Um produtor rural foi preso na quarta-feira (2) suspeito de envolvimendo na fraude de uma licitação da prefeitura de Itabuna, no sul da Bahia. Conforme o Ministério Público da Bahia (MP-BA), o crime ocorreu em 2016 e envolveu um contrato de mais de R$ 2 milhões. O ex-prefeito da cidade, Claudevane Leite, e ex-secretários também são investigados na ação.

O produor rural Antônio Ferreira Neto, que não teve idade divulgada, foi preso quando estava sendo ouvido sobre o caso no MP. Ele foi encaminhado para um audiência de custódia, mas a Justiça manteve a prisão preventiva dele.

De acordo com o MP, uma empresa fictícia do produtor rural ganhou o contrato de compra de materiais de contrução da Secretaria Municipal de Desenvolvimento Urbano. A empresa, segundo o órgão, teria sido aberta um dia antes do processo licitatório com a proposta de fraudar o procedimento. Antônio não conseguiu provar a existência da empresa, mas admitiu ter assinado o contrado com a prefeitura.

Na mesma denúncia, além do produtor rural e do ex-prefeito Claudevane Leite, o MP investiga o ex-controlador municipal Oton Matos, o ex-secretário da Fazenda Marcos Cerqueira e o ex-secretário de Desenvolvimento Urbano Marcos Monteiro. O órgão quer que eles expliquem os pagamentos feitos a uma empresa que não existiu.

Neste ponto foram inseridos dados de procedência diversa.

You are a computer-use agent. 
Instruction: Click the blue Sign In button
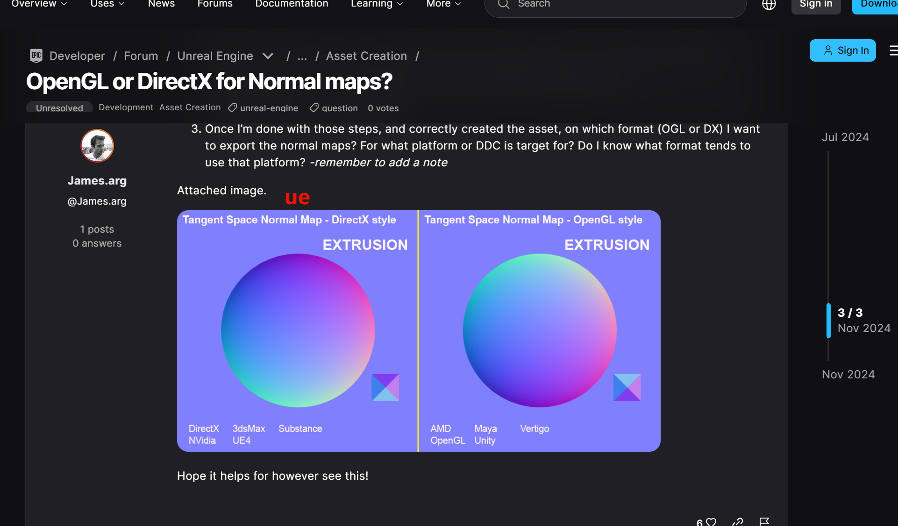(x=842, y=50)
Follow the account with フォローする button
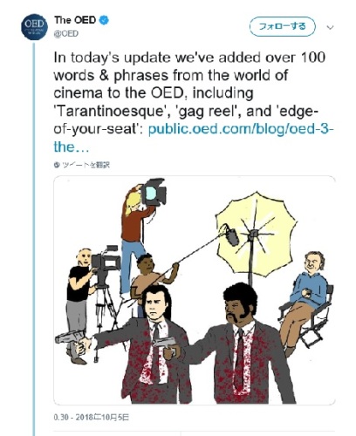 (x=282, y=26)
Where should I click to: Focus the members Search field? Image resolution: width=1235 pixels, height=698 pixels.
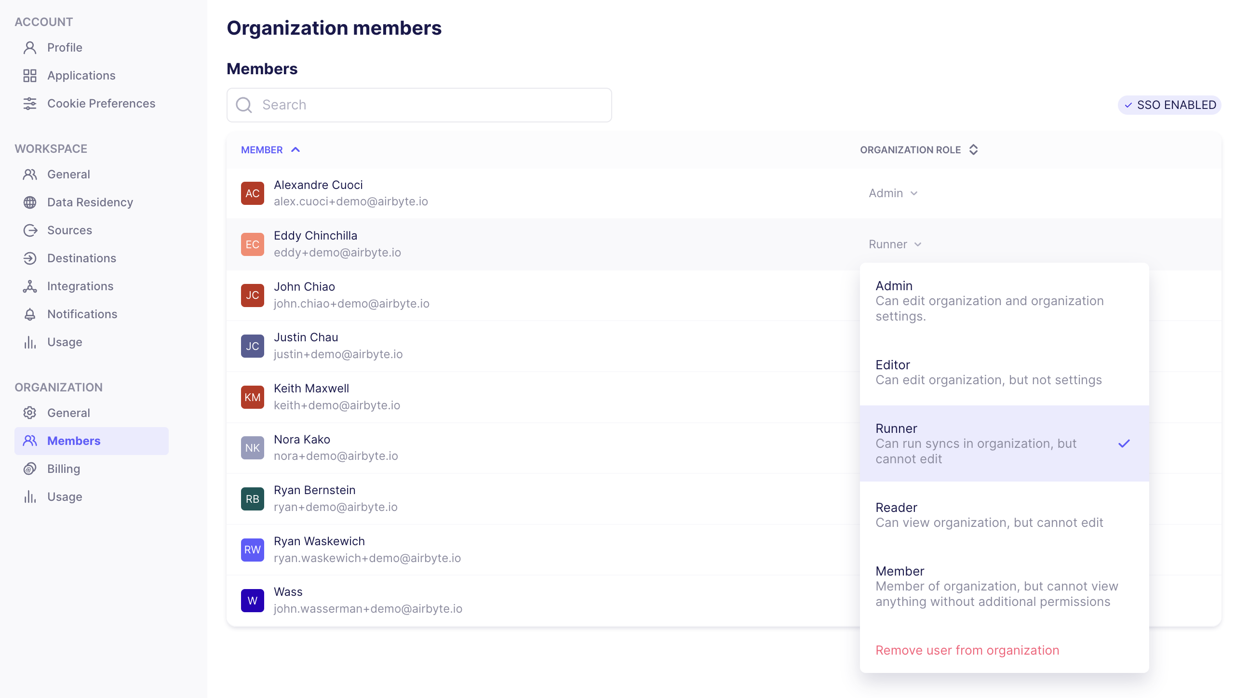(419, 105)
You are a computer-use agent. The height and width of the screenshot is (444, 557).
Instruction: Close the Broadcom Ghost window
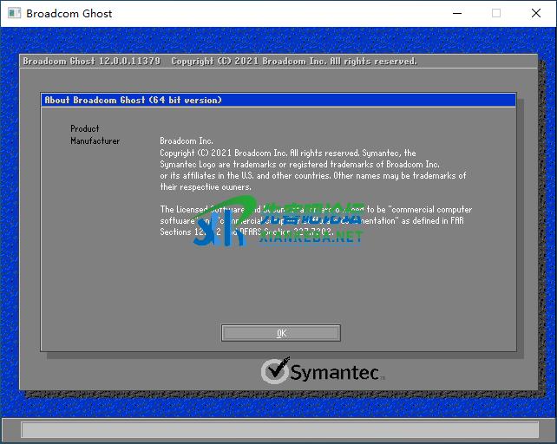536,13
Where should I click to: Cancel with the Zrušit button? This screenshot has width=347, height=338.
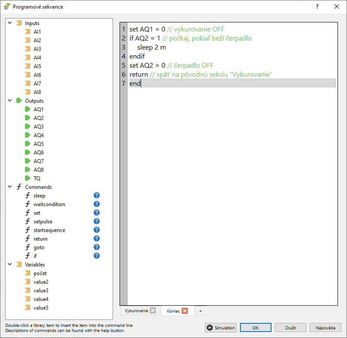point(290,328)
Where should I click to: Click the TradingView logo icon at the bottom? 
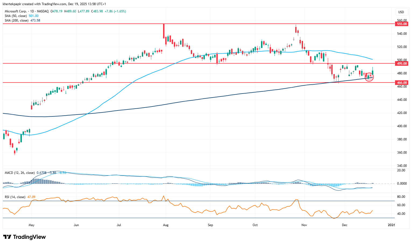pos(7,237)
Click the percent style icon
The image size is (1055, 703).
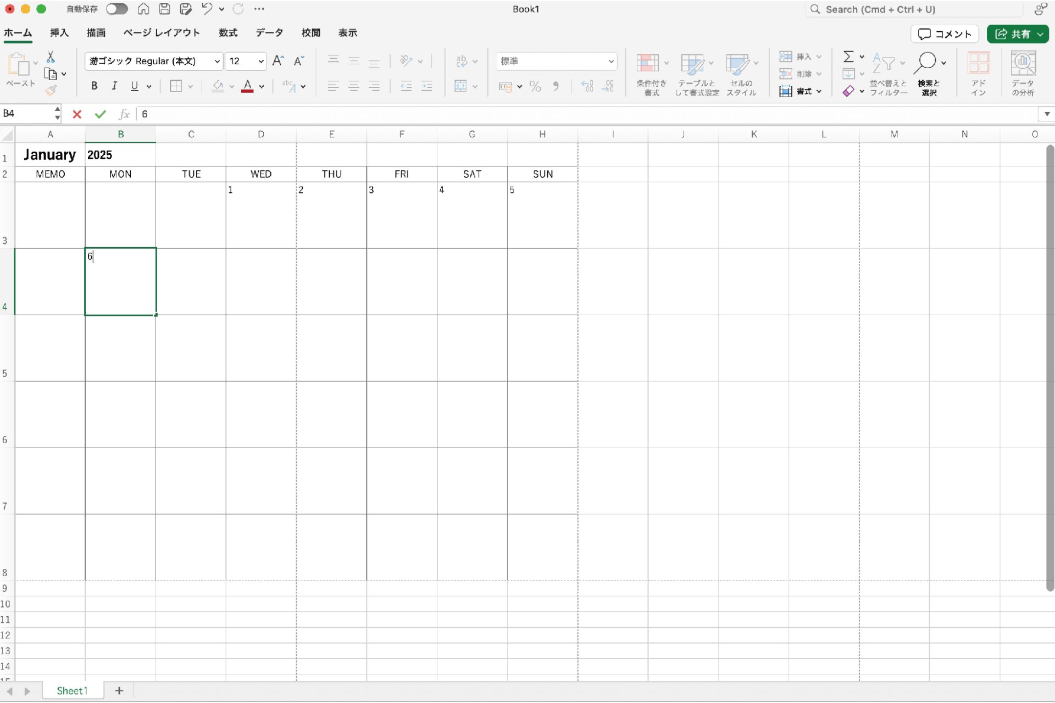(x=535, y=86)
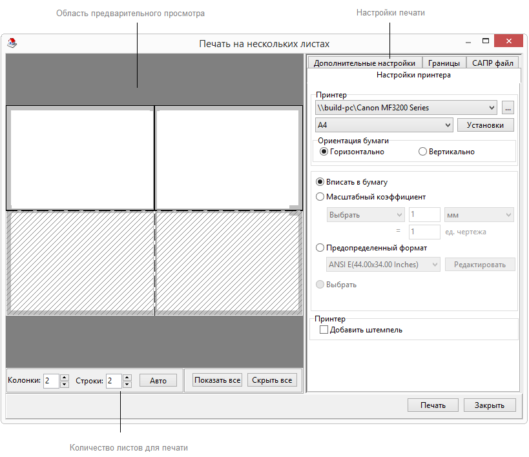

"É preciso haver uma justificativa sobre para onde esse dinheiro foi escoado, já que essa empresa, se não existe, não arcou com a prestação que seria entregue de R$ 2 milhões. Ele [o produtor rural preso] deixa de dar informações básicas a respeito de um empresário, a exemplo do valor do faturamento anual ou mensal de sua empresa. Isso nos leva a crer que a empresa foi constituída de maneira fictícia para participar exclusivamente desse pregão", declarou o promotor de Justiça Inoscêncio de Carvalho.

O ex-secretário de Desenvolvimento Urbano Marcos Monteiro declarou que já prestou esclarecimentos sobre o caso ao Ministério Público. Disse que as contratações administrativas e a fiscalização dos processos não eram de sua responsabilidade, mas sim do setor de licitações e compras da prefeitura.

A defesa do produtor rural Antônio Ferreira Neto, por sua vez, disse que ele nega as acusações e que vai pedir a revogação da prisão dele. A reportagem não conseguiu contato com acom os demais investigados.